Внезапно монолог директора был прерван сильным взрывом в одной из повозок, поставленных кольцом диаметром примерно сто локтей рядом с рыночной площадью, так что любопытные за пределами площадки не могли видеть, что происходит в варьете. С притворным испугом он схватился за сердце.

— То, что вы слышали, — он перешел на заговорщический шепот, — это головоломные эксперименты саксонского флогистониста Бруно фон Зальца со свинцовым сахаром, мышьяковым маслом и цинковым цветом. С помощью обогащенного флогистоном воздуха он может взорвать кафедральный собор, превратить любой обычный металл в золото и вообще привести материю в движение до такой степени, что мертвецы восстают из могил и от ужаса разбегаются во все стороны… Позвольте мне представить также дикого человека Леопольда, пойманного с помощью лассо в бесконечной пустыне Намибии, Гандалальфо Бонапарта, незаконного сына Наполеона, Миранду Беллафлор — девочку с четырьмя языками, а также всеядного лигурийца Жан-Поля — он может проглотить монеты разного достоинства и затем выплюнуть их в том порядке, в каком вы его попросите… Продемонстрируй нам свое искусство, Жан!

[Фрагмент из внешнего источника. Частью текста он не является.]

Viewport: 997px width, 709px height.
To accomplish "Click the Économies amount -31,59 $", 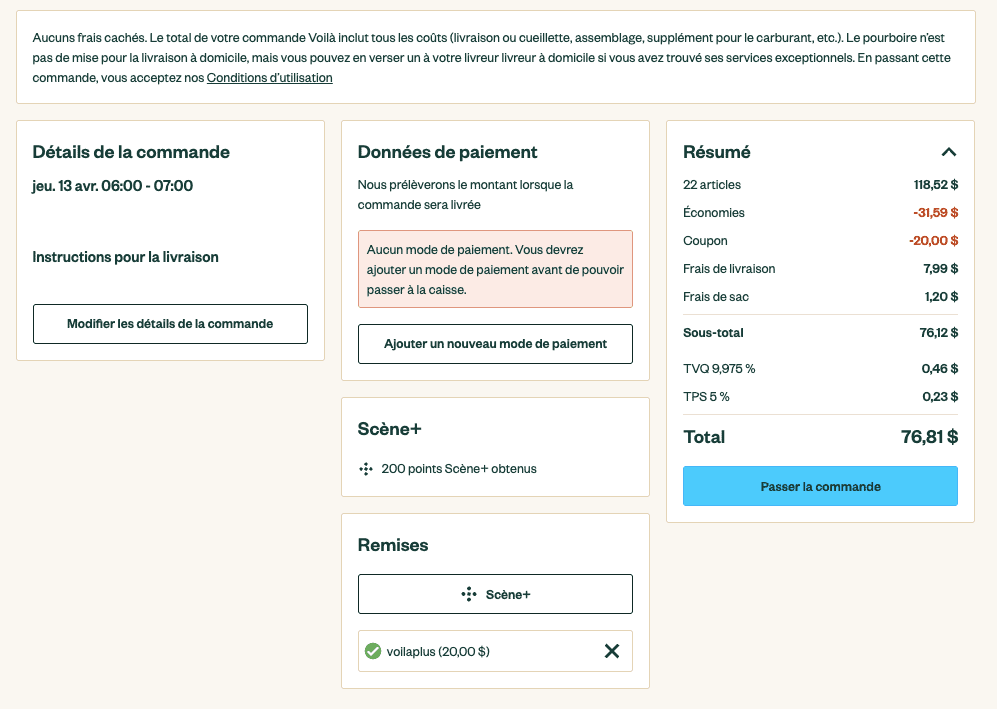I will pyautogui.click(x=935, y=213).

Высокий и невероятно худой господин, чье уродство заключалось в большом волосатом родимом пятне, наполовину закрывавшем лицо, со скромным поклоном занял место рядом с Барнабю Вильсоном на крошечной сцене, откуда директор цирка произносил свое обращение к публике. В руке у него была стеклянная банка с живыми пчелами. Он аккуратно отвинтил крышку, поднес банку к лицу, разинул огромную пасть — говорили, что он может глотать пушечные ядра, — и все увидели, как насекомые влетают ему в рот.

Всеядный лигуриец сжал губы, аккуратно закрыл банку и совершенно невозмутимо, как будто речь шла о пилюлях аптекаря Ибрагима от беспричинной печали, начал глотать пчел, звучно, одну за одной.

По знаку Барнабю Вильсона он снова разинул свою невероятную пасть, и публика могла собственными глазами видеть, что пчел во рту нет. Потом, снова поклонившись, он, к неописуемому восторгу аудитории, прокашлялся, и пчелы одна за одной начали вылетать у него изо рта. Маленькие крылатые комочки под оглушительные аплодисменты полетели, подгоняемые горным ветром, к заливу, где в багровом свете заходящего вечернего солнца раскинулся город Ницца.

Через неплотную ткань маски Барнабю Вильсон с удовольствием следил своим единственным глазом за публикой. Вокруг него полукругом собралось уже несколько сотен человек — женщины, мужчины, старики, дети.

Справа неподалеку он, к своему удовольствию, обнаружил пожилого господина в сюртуке с забавной гривой седых волос, локонами ниспадающих на покатые женские плечи.

— Не угодно ли господину сделать шаг вперед, в качестве одолжения за бесплатный билет, — сказал он медовым голосом, — и позволить мне продемонстрировать еще один сенсационный номер; речь идет о последней китайской забаве, королеве китайских забав — текучем магнетизме на расстоянии!

Господин был очевидно польщен, что именно его выбрали для эксперимента с королевой китайских забав, и пока он гордо, хотя и с некоторой неуверенностью, приближался к сцене, Барнабю Вильсон вытащил из кармана своего необъятного рыбацкого жилета лейденскую банку и, попросив седого господина задержаться на ступеньке, прикоснулся к его голове и сюртуку.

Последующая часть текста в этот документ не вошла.